The founding of the Dimitsana Greek School in 1764 is undoubtedly the defining event of local history. This event is connected to the tendency of establishing educational centres in Greece during the second half of the 18th century; a tendency that reflected the favourable context of the European and the Greek enlightenment and the economic revival. The traders and the scholars of Dimitsana living overseas played a defining role in the School’s progress.
The founding of the school was the work of the Dimitsana-born graduate of the Smyrni school, Gerasimos Gounas, and his compatriot, Agapios Leonardos. They became monks and returned to Dimitsana in 1764. With the consent of the city’s elders and clergy they built the school building in the orchard of the church of Agia Kyriaki. Four years later they achieved a ruling by the community that teachers and students were to be considered exempt from any obligation to pay taxes; an event that strengthened the school’s educational work and raised the number of its students.

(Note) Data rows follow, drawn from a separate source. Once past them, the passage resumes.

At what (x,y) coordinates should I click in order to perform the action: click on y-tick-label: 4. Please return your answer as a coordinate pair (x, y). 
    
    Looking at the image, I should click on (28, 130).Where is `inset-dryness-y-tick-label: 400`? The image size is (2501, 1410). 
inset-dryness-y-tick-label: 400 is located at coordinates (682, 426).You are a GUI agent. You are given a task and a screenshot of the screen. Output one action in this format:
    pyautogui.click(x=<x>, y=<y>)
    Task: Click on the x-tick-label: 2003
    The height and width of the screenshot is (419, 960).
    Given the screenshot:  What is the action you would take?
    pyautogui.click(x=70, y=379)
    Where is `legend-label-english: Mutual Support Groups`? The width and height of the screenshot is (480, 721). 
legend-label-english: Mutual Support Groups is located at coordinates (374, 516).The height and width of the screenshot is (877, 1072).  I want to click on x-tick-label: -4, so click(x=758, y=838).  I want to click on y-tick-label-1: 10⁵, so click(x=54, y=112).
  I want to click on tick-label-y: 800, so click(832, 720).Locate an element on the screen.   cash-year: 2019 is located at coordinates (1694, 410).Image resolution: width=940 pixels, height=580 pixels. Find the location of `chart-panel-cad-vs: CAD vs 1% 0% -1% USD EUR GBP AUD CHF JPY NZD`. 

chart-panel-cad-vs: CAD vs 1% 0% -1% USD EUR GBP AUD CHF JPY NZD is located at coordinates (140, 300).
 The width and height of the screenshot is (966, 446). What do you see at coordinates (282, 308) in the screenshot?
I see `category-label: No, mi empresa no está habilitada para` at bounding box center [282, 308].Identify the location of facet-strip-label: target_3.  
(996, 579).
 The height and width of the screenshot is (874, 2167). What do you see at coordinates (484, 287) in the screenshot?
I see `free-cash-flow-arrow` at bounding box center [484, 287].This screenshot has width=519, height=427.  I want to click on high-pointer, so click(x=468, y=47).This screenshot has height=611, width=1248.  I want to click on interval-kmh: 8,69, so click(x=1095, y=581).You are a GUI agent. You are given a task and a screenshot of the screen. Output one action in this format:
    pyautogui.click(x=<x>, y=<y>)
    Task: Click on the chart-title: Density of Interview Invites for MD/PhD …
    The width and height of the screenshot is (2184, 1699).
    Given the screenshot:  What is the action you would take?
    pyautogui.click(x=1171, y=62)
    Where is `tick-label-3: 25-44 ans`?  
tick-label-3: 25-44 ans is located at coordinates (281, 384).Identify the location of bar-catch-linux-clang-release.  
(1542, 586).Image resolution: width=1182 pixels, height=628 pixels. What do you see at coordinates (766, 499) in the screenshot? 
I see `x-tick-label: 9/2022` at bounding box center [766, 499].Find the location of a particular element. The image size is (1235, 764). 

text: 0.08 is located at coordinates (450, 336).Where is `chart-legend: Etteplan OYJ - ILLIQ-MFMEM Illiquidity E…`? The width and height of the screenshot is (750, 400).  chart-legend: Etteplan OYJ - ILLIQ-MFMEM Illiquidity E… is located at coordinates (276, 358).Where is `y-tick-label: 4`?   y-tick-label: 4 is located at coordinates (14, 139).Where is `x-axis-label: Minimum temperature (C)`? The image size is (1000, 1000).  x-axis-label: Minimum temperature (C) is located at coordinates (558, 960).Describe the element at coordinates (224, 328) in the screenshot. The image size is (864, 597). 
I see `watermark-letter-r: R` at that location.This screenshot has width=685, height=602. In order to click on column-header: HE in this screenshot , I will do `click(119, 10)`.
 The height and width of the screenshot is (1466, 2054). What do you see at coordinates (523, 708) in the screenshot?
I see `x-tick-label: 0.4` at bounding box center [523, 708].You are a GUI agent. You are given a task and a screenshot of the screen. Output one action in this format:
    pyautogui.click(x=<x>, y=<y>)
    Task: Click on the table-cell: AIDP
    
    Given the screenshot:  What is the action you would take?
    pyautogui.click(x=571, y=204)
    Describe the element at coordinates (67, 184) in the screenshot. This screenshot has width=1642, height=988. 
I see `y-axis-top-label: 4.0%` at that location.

Furthermore, in 1769, the school was characterized as a patriarchal and stavropegic via a seal signed by patriarch Theodosios II. The self-governing system of the school was also defined this way, as the election of the curators was set-out by the city’s elders. The Albanian adventure forced teachers and students into a temporary retreat. However, the school’s reopening after 1779 was characterized by an impressive development. Antonios Papadopoulos or Antonopoulos, became the new defining figure of the school. Antonios was the spiritual child of Leonardos, and he also became a monk and was named Agapios. The younger Agapios succeeded Gerasimos Gounas in the running of the school and served the role of personal teacher to his students for 32 years. In addition, thanks to the efforts of Leonardos and the new principal, the school acquired thousands of books, thus creating a rich library for its students and for those from other areas.
The continuous progress of the school was cut short in 1812, due to the death of Agapios Antonopoulos, who was the pillar of the school. The lack of a competent principal immediately endangered the school’s financial soundness and its high-level educational work. The solution was given in 1816 when the school merged with the stavropegic Philosophou Monastery. During that period the lead role in the administration was taken on by Germanos, archbishop of Old Patras, who was actually from Dimitsana. However, evidence seems to point to the fact that during the period of 1812-1821, the school lost its pioneering status within the educational context of the Peloponnese.
With regard to the school’s contribution to recent history we need look no further than Fotis Kontoglou’s reference during his journey through the area: ‘’Many of the young who graduated from the school spread, like the apostles, to all corners of the nation, and transmitted the light of education’’.